Is There a "Credit Channel" for Monetary Policy?

Article excerpt

Understanding the channels through which monetary policy affects economic variables has long been a key research topic in macroeconomics and a central element of economic policy analysis. At an operational level, a "tightening" of monetary policy by the Federal Reserve implies a sale of bonds by the Fed and an accompanying reduction of bank reserves. One question for debate in academic and public policy circles in recent years is whether this exchange between the central bank and the banking system has consequences in addition to those for open market interest rates.
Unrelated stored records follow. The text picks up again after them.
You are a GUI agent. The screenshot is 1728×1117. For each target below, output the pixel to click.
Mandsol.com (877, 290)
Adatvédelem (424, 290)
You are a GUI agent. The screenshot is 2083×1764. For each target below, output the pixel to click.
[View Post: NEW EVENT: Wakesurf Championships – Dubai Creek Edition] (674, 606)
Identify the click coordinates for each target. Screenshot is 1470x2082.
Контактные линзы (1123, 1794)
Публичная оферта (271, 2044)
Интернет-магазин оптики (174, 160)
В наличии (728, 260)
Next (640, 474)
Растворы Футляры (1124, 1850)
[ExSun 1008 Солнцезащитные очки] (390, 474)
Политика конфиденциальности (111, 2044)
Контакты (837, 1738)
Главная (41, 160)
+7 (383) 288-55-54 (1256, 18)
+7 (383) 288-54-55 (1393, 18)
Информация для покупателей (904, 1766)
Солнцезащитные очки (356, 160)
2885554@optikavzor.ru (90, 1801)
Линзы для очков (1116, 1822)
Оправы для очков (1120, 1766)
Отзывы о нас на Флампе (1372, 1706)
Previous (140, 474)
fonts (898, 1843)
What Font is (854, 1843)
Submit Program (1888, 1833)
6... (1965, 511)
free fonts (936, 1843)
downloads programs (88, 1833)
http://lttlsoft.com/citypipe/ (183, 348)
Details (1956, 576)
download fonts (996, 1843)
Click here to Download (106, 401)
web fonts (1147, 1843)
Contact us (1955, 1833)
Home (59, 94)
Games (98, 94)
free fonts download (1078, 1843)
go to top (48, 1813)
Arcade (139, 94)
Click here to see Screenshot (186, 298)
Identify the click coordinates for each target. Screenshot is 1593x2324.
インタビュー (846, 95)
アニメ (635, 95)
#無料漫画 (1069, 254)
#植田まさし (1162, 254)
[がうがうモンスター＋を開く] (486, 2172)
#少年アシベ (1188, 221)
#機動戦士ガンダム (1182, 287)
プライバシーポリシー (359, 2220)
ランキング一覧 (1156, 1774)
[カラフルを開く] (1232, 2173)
At the risk of oversimplifying the debate, the question is often asked as whether the traditional interest rate or "money view" channel presented in most textbooks is augmented by a "credit view" channel.(1)

There has been a great deal of interest in this question in the past several years, motivated both by developments in economic models (in the marriage of models of informational imperfections in corporate finance with traditional macroeconomic models) and recent events (for example, the so-called credit crunch during the 1990-91 recession).(2) As I elaborate below, however, it is not always straightforward to define a meaningful credit view alternative to the conventional interest rate transmission mechanism. Similar difficulties arise in structuring empirical tests of credit view models.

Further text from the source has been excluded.